Aug 26, 2016 0
Interventional magnetic resonance imaging‑guided subthalamic nucleus deep brain stimulation for Parkinson’s disease: Patient selection
Surg Neurol Int 02-Aug-2016;7:
Interventional magnetic resonance imaging (iMRI) guided deep brain stimulation (DBS) for Parkinson’s disease (PD) has been shown to be effective. The costs of a dedicated intraoperative MRI may be prohibitive. The procedure can also be performed in a diagnostic scanner, however this presents challenges for utilization of time when the scanner is used both as a diagnostic and an interventional unit. This report outlines our novel methodology for patient selection for implantation in a diagnostic MR scanner, as an attempt to streamline the use of resources. A retrospective review of our outcomes is also presented.

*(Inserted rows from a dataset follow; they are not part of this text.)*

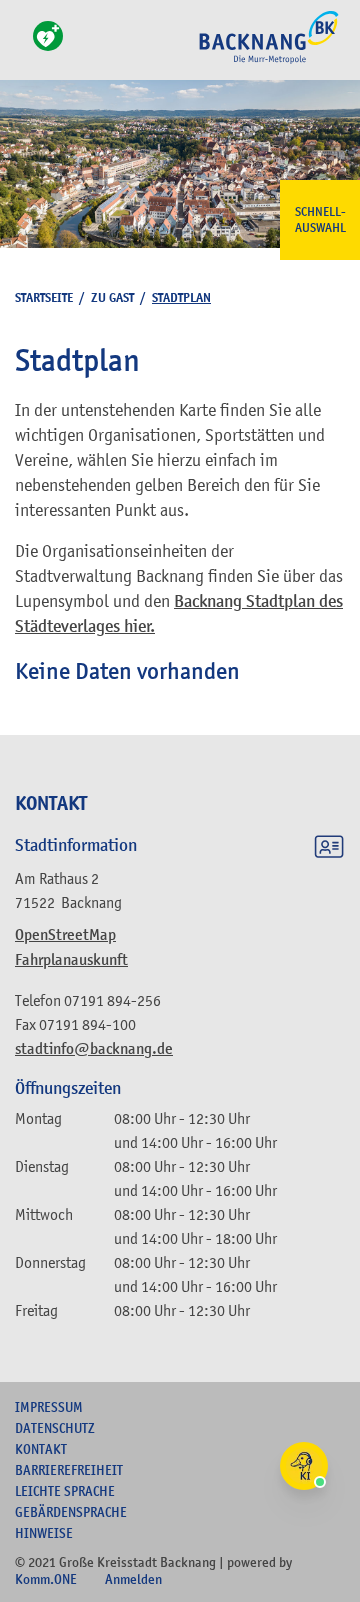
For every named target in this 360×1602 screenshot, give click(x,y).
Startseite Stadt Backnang (269, 61)
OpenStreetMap (65, 935)
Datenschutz (55, 1428)
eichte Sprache (65, 1491)
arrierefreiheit (69, 1470)
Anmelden (133, 1579)
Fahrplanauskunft (71, 960)
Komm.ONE (46, 1579)
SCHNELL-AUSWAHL (320, 220)
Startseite (44, 297)
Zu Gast (112, 297)
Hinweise (44, 1533)
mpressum (49, 1407)
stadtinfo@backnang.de (94, 1049)
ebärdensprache (71, 1512)
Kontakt (41, 1449)
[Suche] (21, 47)
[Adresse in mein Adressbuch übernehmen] (329, 850)
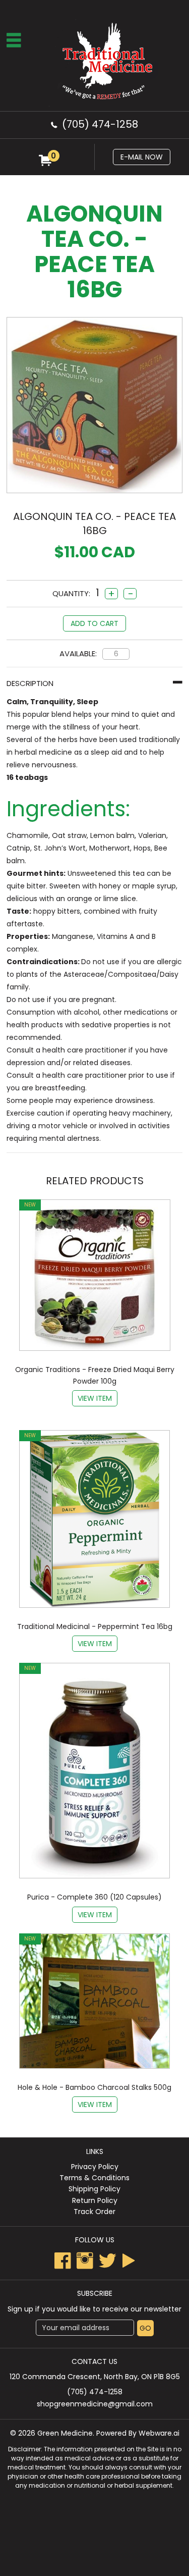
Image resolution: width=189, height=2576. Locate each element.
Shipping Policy (94, 2189)
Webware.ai (159, 2433)
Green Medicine (65, 2433)
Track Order (94, 2211)
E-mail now (141, 157)
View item (95, 1398)
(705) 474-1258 (100, 124)
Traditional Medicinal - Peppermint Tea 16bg (94, 1626)
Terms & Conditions (94, 2178)
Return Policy (94, 2200)
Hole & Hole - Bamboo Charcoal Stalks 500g (94, 2087)
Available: (78, 653)
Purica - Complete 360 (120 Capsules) (94, 1897)
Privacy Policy (94, 2167)
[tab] (94, 683)
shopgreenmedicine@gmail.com (95, 2404)
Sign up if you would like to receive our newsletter (94, 2309)
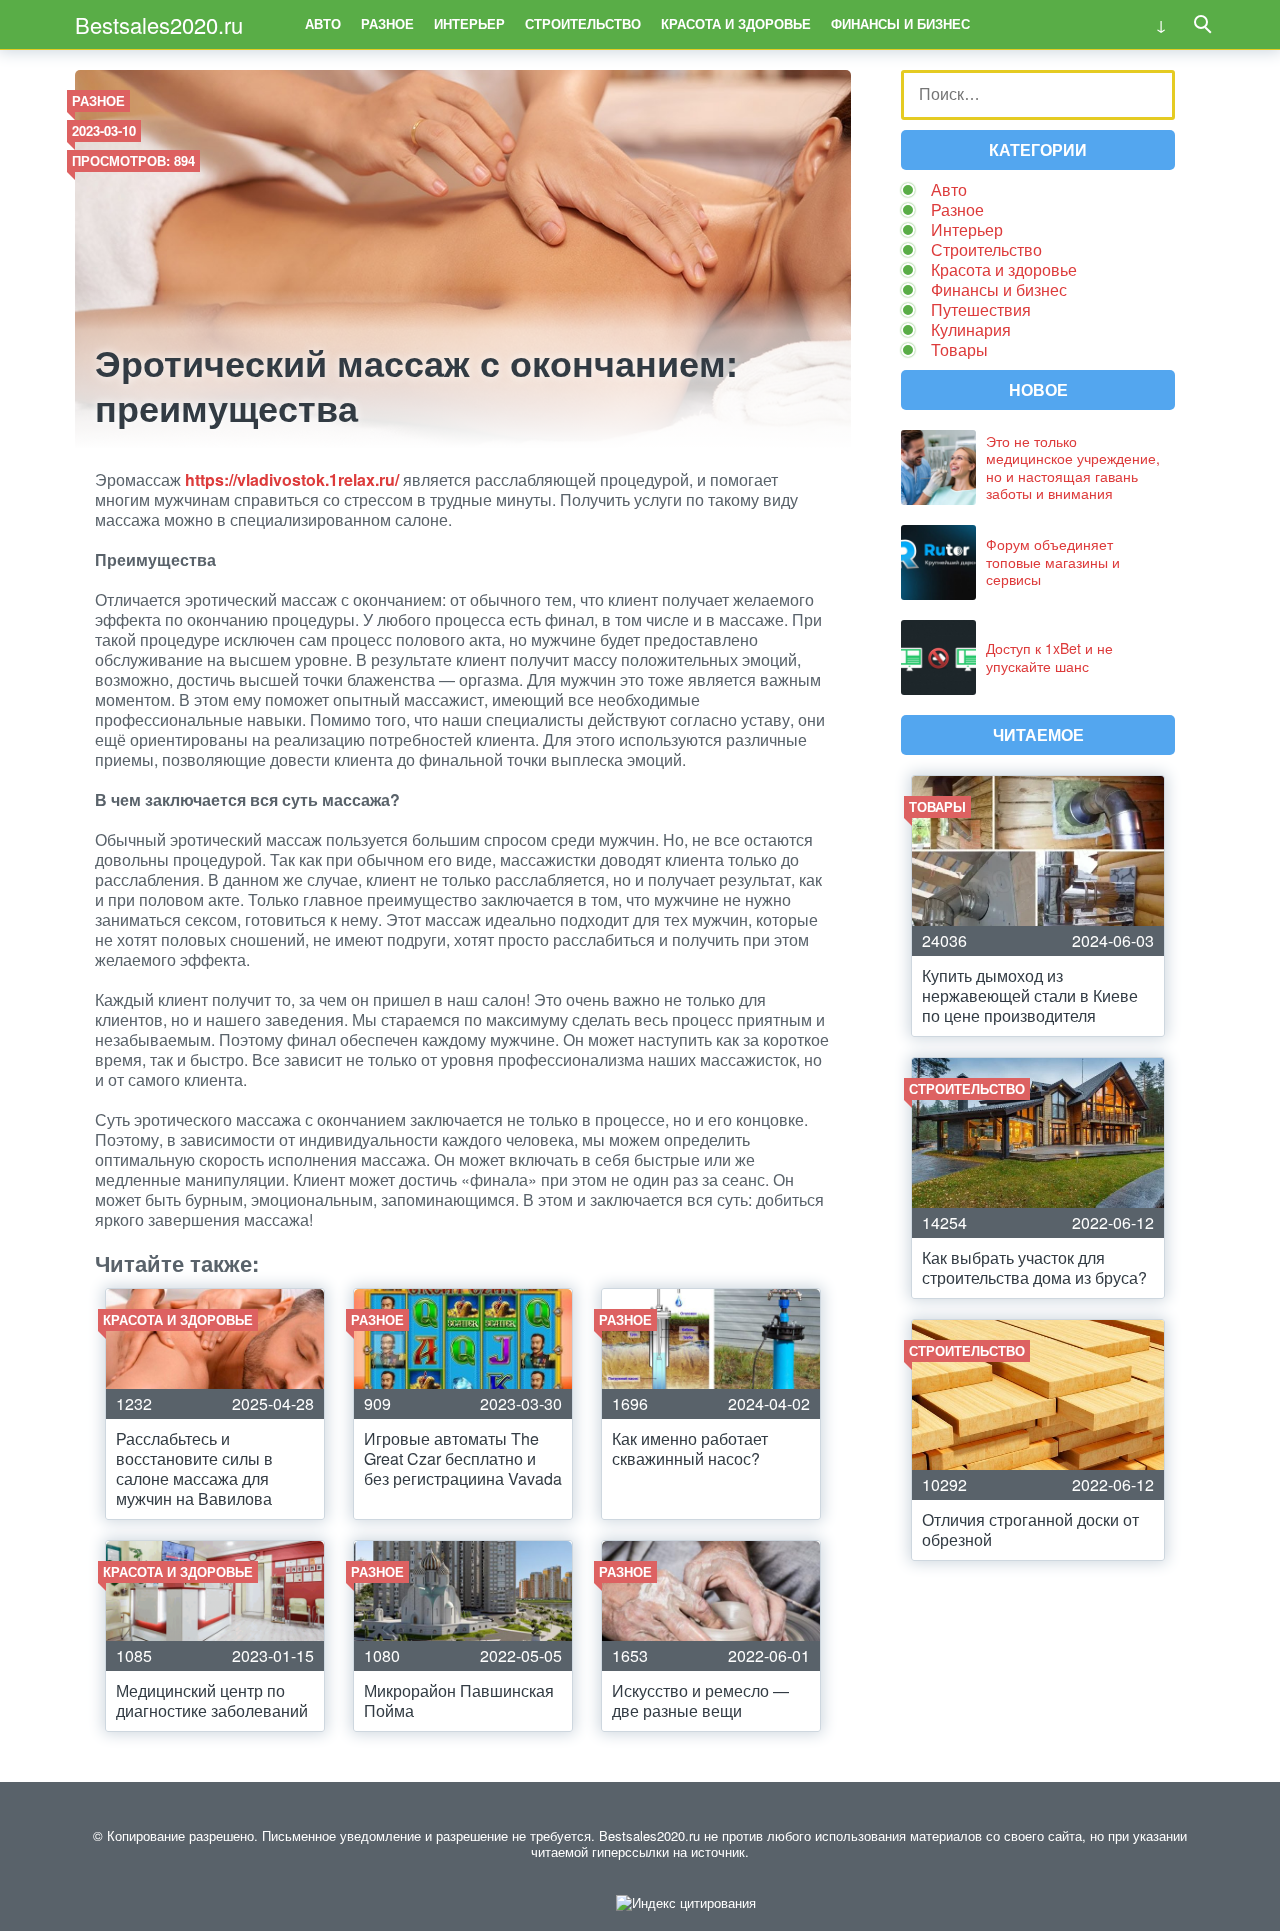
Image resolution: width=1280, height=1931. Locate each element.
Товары (959, 349)
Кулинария (971, 329)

Methods: DBS candidacy evaluation included a PD questionnaire‑39. Anxiety, age, difficulties in communication and body habitus were factors that were assessed in selecting patients for this technique. Eleven patients underwent iMRI‑guided DBS implantation in the subthalamic nucleus. All patients were implanted bilaterally. Unified PD rating scale (UPDRS) part III and L‑dopa dose were compared pre‑ and post‑stimulation. A cohort of 11 DBS patients not selected for iMRI‑guided DBS were also reported for comparison.
Results: For the iMRI‑guided patients, mean “Off” UPDRS III score was 47.6 (standard deviation [SD] 8.26). Postoperative “On” medication, “On” stimulation UPDRS III was 13.6 (SD 5.23). Mean preoperative L‑dopa dose was 1060 mg (SD 474.3) and mean postoperative L‑dopa dose was 320 (SD 298.3).
Conclusion: iMRI‑guided DBS is a newly emerging technique for surgical treatment of patients with PD. We present a novel scoring system for patient selection assessing anxiety, age, ability to communicate, and body habitus to identify patients who will be benefited most from this technique.